To see how well the searching procedure performs, let us take the image of the diagram shown in Fig. 2 as an example. With this image as query input, the procedure can find one theorem in OpenGeo, which is illustrated by the diagram shown in Fig. 3(a). The degree of relevance between this found theorem and the query diagram is 99.61 %. If the query graph is weakened once, then two other theorems from OpenGeo, illustrated by the diagrams shown in Fig. 3(b) and (c), can be found and the degrees of relevance between these two theorems and the query diagram are 81.97 % and 81.04 %, respectively. If the query graph is weakened twice, then another theorem, illustrated by the diagram shown in Fig. 3(d), can be found and the degree of relevance between this theorem and the query diagram is 71.95 %. These searching results indicate that the procedure we have implemented is capable of finding geometric theorems with images of diagrams as query input and the measure we have introduced for the degrees of relevance between found theorems and query diagrams is sound.

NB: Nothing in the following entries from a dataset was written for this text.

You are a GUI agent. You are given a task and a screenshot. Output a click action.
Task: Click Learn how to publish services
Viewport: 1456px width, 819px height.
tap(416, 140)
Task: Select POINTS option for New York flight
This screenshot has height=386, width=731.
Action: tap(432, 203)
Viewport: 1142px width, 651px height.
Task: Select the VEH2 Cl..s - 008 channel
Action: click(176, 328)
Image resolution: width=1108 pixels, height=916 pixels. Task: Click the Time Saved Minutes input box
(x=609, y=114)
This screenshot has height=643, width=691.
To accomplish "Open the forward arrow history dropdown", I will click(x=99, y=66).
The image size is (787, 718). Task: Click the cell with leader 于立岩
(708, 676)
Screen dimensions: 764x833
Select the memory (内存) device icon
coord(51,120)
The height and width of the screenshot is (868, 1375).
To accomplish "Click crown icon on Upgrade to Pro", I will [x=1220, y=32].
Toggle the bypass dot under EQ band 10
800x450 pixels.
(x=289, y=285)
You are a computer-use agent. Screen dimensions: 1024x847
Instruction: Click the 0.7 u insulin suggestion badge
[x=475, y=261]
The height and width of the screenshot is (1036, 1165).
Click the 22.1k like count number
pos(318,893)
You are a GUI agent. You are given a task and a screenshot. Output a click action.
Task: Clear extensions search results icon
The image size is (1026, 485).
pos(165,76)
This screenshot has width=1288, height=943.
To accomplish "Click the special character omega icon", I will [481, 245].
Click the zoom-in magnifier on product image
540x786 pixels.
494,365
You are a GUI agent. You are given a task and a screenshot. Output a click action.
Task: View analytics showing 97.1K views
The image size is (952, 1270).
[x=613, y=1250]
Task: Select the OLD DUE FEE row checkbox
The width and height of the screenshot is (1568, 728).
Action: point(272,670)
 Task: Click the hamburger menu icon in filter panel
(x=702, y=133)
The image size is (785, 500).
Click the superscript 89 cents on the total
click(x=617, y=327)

We have made experiments on more than 40 images of diagrams (scanned from the book [4]) to test our searching procedure. Selected experimental results are given in Table 3. The first column shows the input query images and the second column presents the number of theorems stored in OpenGeo for searching. With each input query image, the procedure may find some theorems, the number of which is recoded in the three sub-columns of the third column: the first sub-column counts the number of found theorems whose degrees of relevance with the query diagram belong to the interval \((80\,\%, 100\,\%]\) and the second and the third sub-column count the numbers of found theorems whose degrees of relevance belong to the intervals \((60\,\%, 80\,\%]\) and \((50\,\%, 60\,\%]\), respectively. The last column of Table 3 shows the running time of the searching procedure. The experimental results demonstrate that our searching procedure works effectively for most input images as query. For the input images in the last two rows of Table 3, the procedure can only find theorems whose degrees of relevance are less than 50 %.

6 Conclusion and Future Work

We have proposed a method to tackle the problem of searching for geometric theorems with images of diagrams as query input. The method uses geometric features retrieved from the images of diagrams and is based on graph matching. This method also treats weakened query graphs as a bridge to find out relevant theorems from the query graph. It is capable not only of finding theorems which the query diagrams likely illustrate, but also of ranking the found theorems according to their degrees of relevance with query diagrams. Preliminary experiments show that our method as well as its implementation works effectively for theorem searching in OpenGeo. We will improve and generalize the method, e.g., by including more types of geometric entities and relations, will extend our implementation for searching theorems in other geometric knowledge bases, e.g., graph databases, will try various methods to calculate degrees of relevance, and will develop a user-friendly interface for geometric theorem processing.